Squat Preparation Exercises
Maximizing your mobility before doing squats can help you get the most out of the exercise. These exercises should be done before your squat workout as a warm-up.
Mobility & Strength
Ankle dorsiflexion strength and mobility can help you move in and out of the bottom of the squat with ease and stability.
Kneel in front of a wall and move your knee to the wall. Move as far away from the wall as possible, keeping the heel on the ground. Hold 30-60 seconds
Lift your toes off the ground and turn your foot in slightly. Hold 10 seconds, 10 times.
Proper hip mobility is required to perform a squat without compensating. Cross one leg in front and the other leg extended behind and push your hip out. Hold 30-60 seconds.

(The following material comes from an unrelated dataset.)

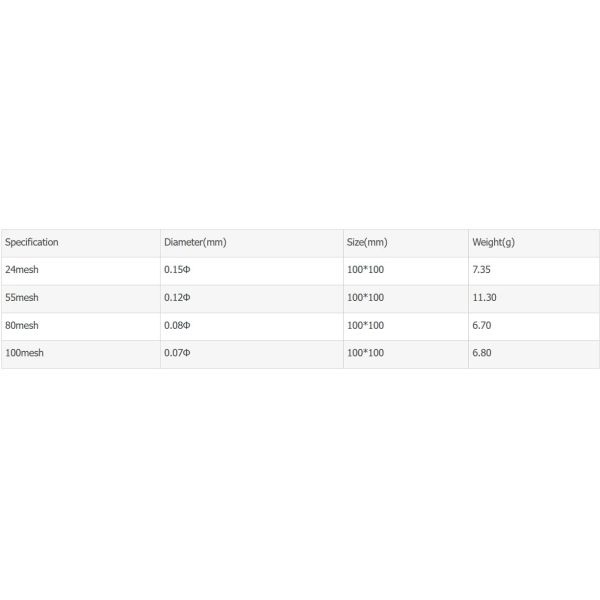Click the 100*100 size in 24mesh row
Screen dimensions: 600x600
(x=365, y=270)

Squatting with a rounded back can lead to injury. Maintain the natural curve in your spine by promoting lower back extension. Repeat 10 times.
Upper Body Mobility
Upper body positioning is often over looked when performing a squat. It is important to be able to keep your shoulders back during the squat. Open your shoulders up by moving your arms back up against a wall and slide them up as far as comfortable. Hold 30-60 seconds at the top.

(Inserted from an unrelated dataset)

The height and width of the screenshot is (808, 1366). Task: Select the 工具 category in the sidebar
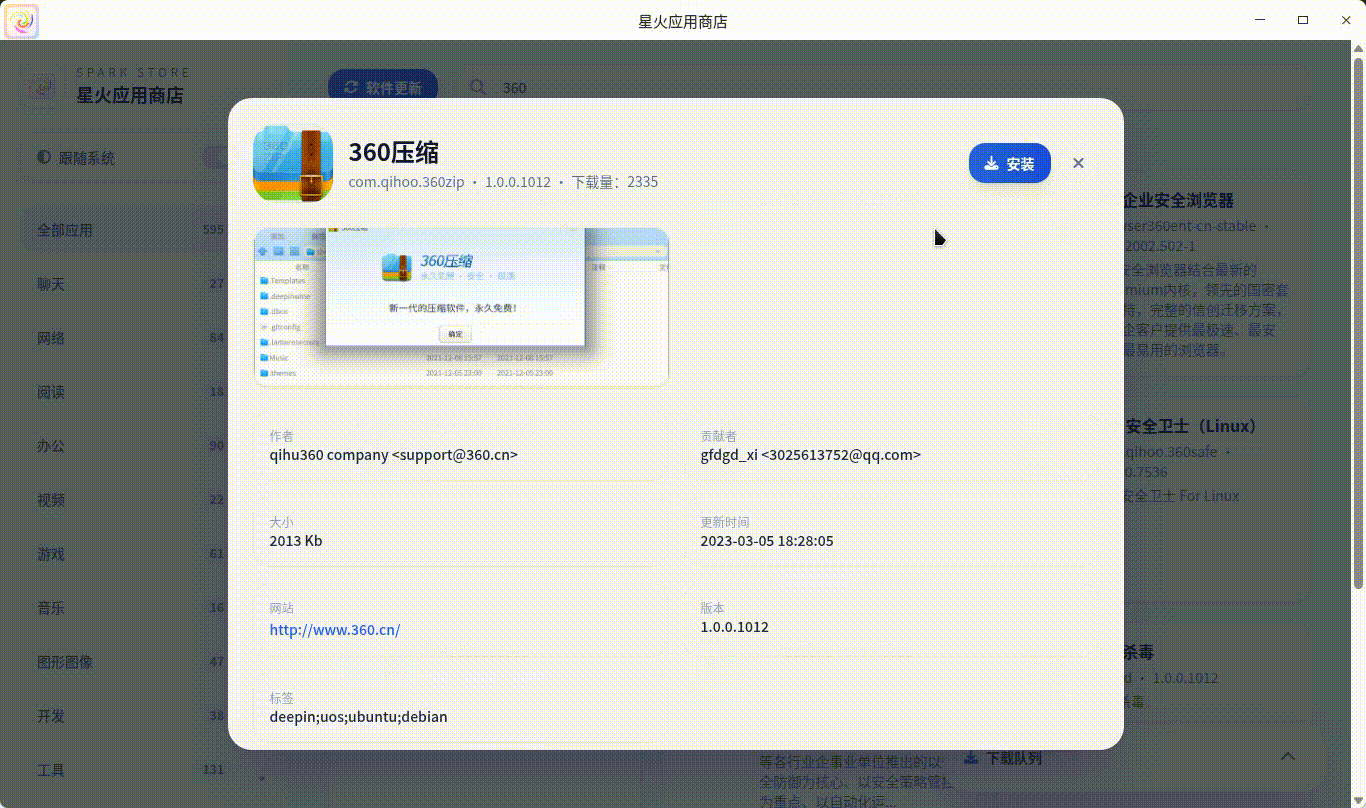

Place your leg on a step or a bench and move your knee left to right to improve hip mobility at the deeper positions of the squat.
Move gently as far as possible into a deep squat to place each joint into maximal end range of movement. Hold on to a pole if needed to assist getting in and out of this position. Doing this before your squat can maximize your mobility and allow you to squat easier. Hold 30-60 seconds.